[Exercise]
Print all the data below exactly, without images.

[Provided records]
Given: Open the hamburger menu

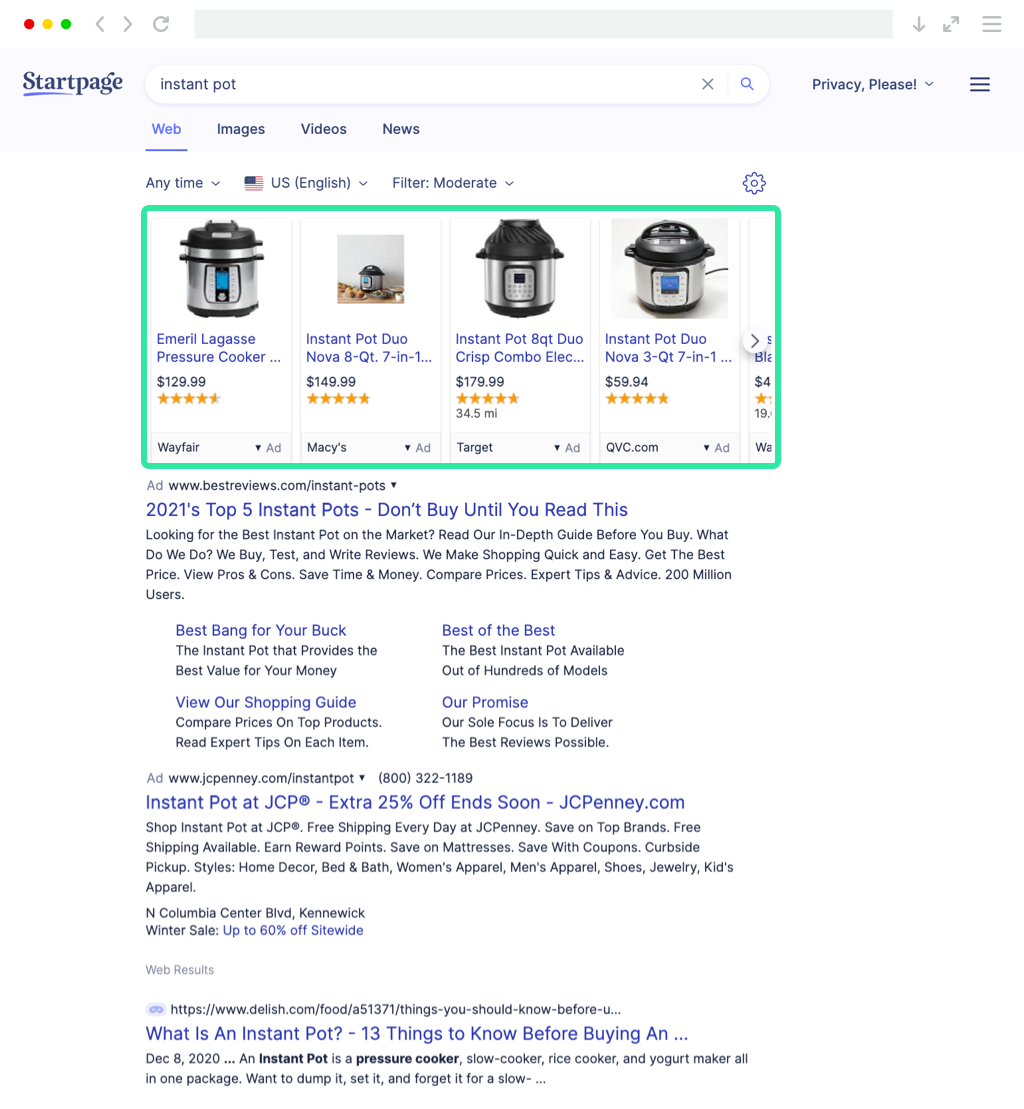Looking at the screenshot, I should tap(980, 85).
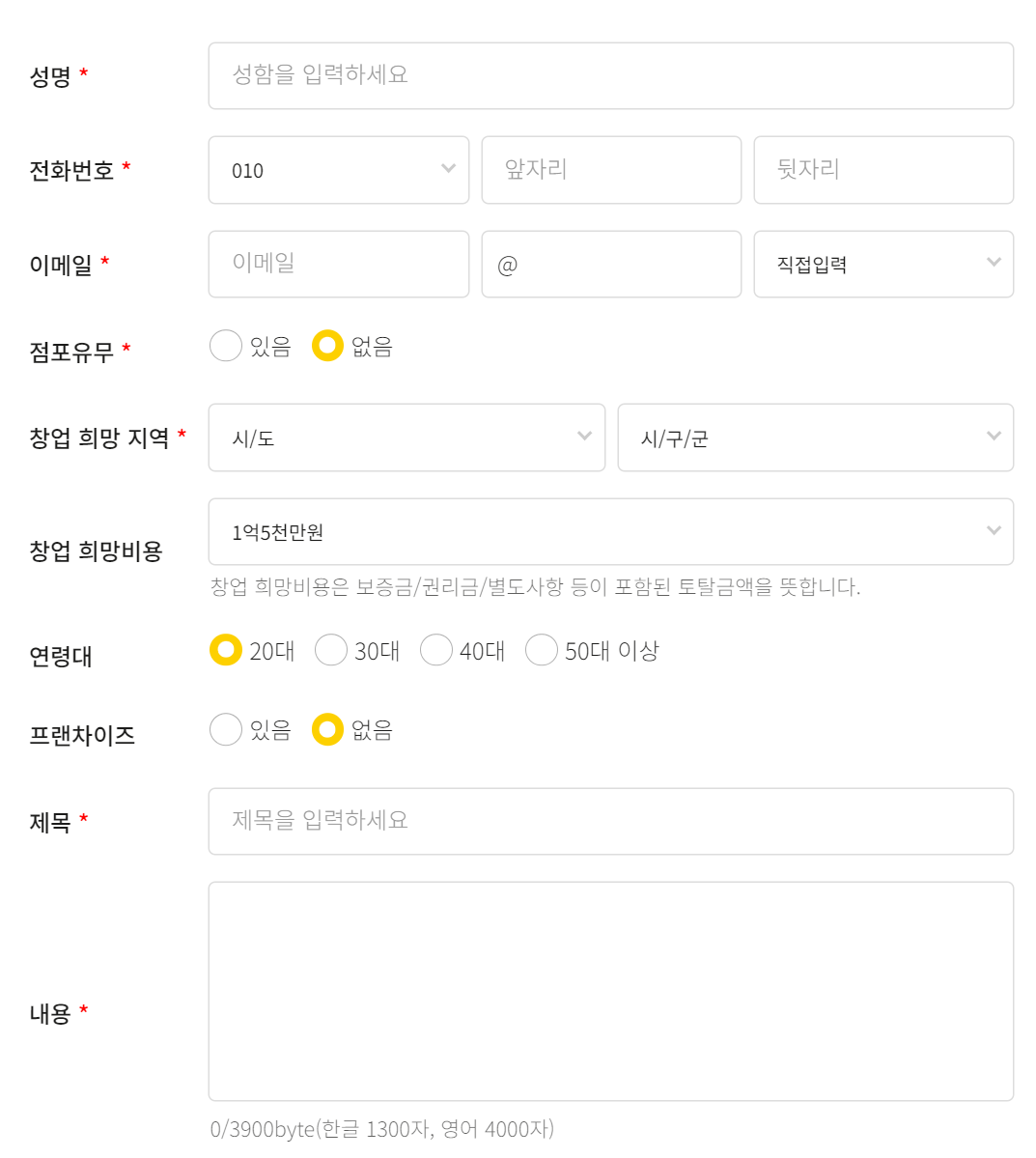Click the 이메일 ID input field
This screenshot has width=1036, height=1158.
pos(338,264)
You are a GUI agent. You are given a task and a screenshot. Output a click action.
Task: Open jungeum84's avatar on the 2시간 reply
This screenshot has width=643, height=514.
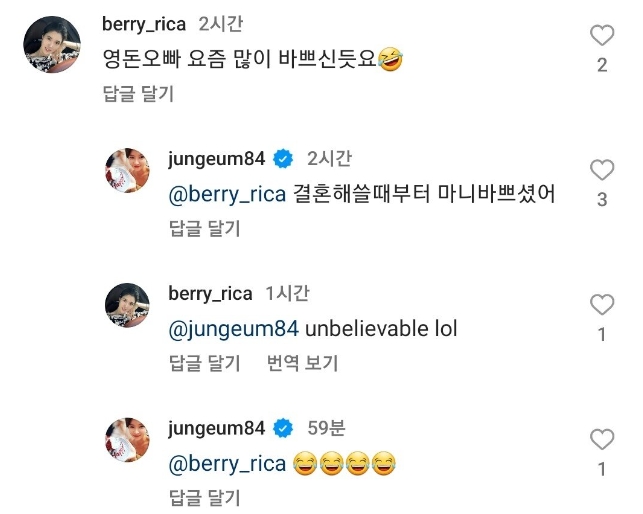(127, 170)
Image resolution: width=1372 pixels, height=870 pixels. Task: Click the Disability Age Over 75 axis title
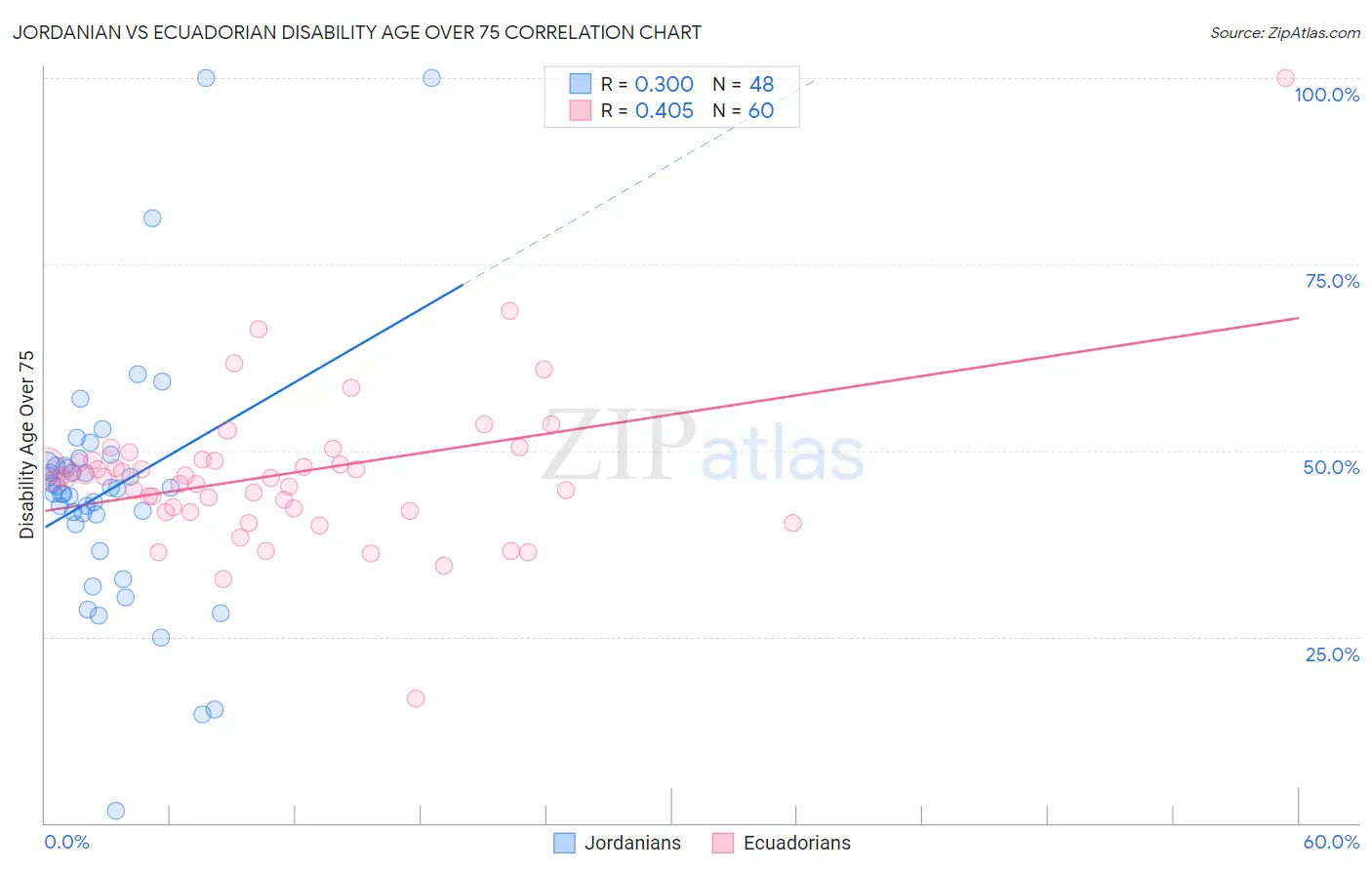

[Exercise result]
Given: Open the hamburger menu

Looking at the screenshot, I should tap(980, 85).
Click the 이메일 ID input field
This screenshot has width=1036, height=1158.
pos(338,264)
You are a GUI agent. You are given a task and a screenshot. Output a click action.
Task: Open jungeum84's avatar on the 2시간 reply
This screenshot has width=643, height=514.
(127, 170)
Image resolution: width=1372 pixels, height=870 pixels. Task: Click the Disability Age Over 75 axis title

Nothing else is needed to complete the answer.